I took the money, the paper on which the accounting was penciled, bowed to the general, and said to him quite gravely:
“General, the matter cannot end this way. I am very sorry that you were subjected to unpleasantness by the baron, but—excuse me—you yourself are to blame for it. How is it that you took it upon yourself to answer to the baron for me? What is the meaning of the expression that I belong to your household? I am simply a tutor in your house, and only that. I am not your son, I am not under your guardianship, and you cannot answer for my acts. I am a legally competent person. I am twenty-five years old, I have a university degree, I am a nobleman, I am a perfect stranger to you. Only my boundless respect for your merits keeps me from demanding satisfaction from you right now and a further accounting for the fact that you took upon yourself the right to answer for me.”
The general was so dumbfounded that he spread his arms, then turned to the Frenchman and told him hurriedly that I had just all but challenged him to a duel. The Frenchman guffawed loudly.
“But I do not intend to let the baron off,” I continued with perfect equanimity, not embarrassed in the least by M. des Grieux’s laughter, “and since you, General, by consenting today to listen to the baron’s complaint, and thereby entering into his interests, have put yourself in the position of a participant, as it were, in this whole business, I have the honor to inform you that, no later than tomorrow morning, I will, in my own name, demand a formal explanation from the baron of the reasons why, having business with me, he bypassed me and addressed himself to another person, as if I could not or was not worthy to answer him for myself.”
What I anticipated happened. The general, hearing this new silliness, became terribly scared.
“What, can you really intend to go on with this cursed business?” he cried. “But what are you doing to me, oh, Lord! Don’t you dare, don’t you dare, my dear sir, or I swear to you!…There are authorities here, too, and I…I…in short, by my rank…and the baron also…in short, you’ll be arrested and sent away from here by the police, so that you won’t make a row! Understand that, sir!” And though he was choking with wrath, all the same he was terribly scared.

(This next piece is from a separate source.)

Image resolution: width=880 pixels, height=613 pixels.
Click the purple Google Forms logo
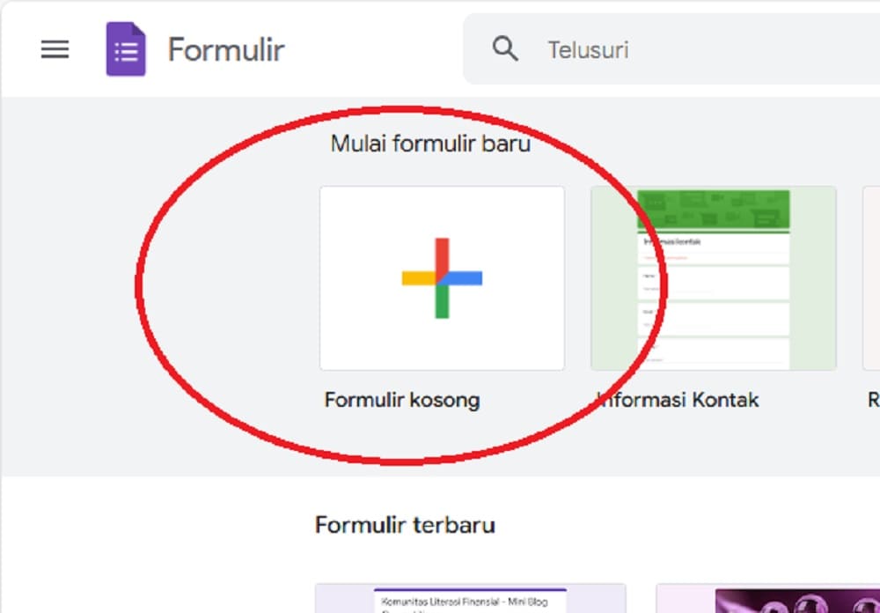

“General,” I replied, with an equanimity intolerable to him, “one cannot be arrested for rowdiness before there’s any rowdiness. I have not yet begun my talk with the baron, and it is as yet completely unknown to you in what manner and on what basis I intend to go about the business. My only wish is to clarify the offensive suggestion that I am under the guardianship of a person who supposedly has power over my free will. You needn’t trouble and worry yourself so much.”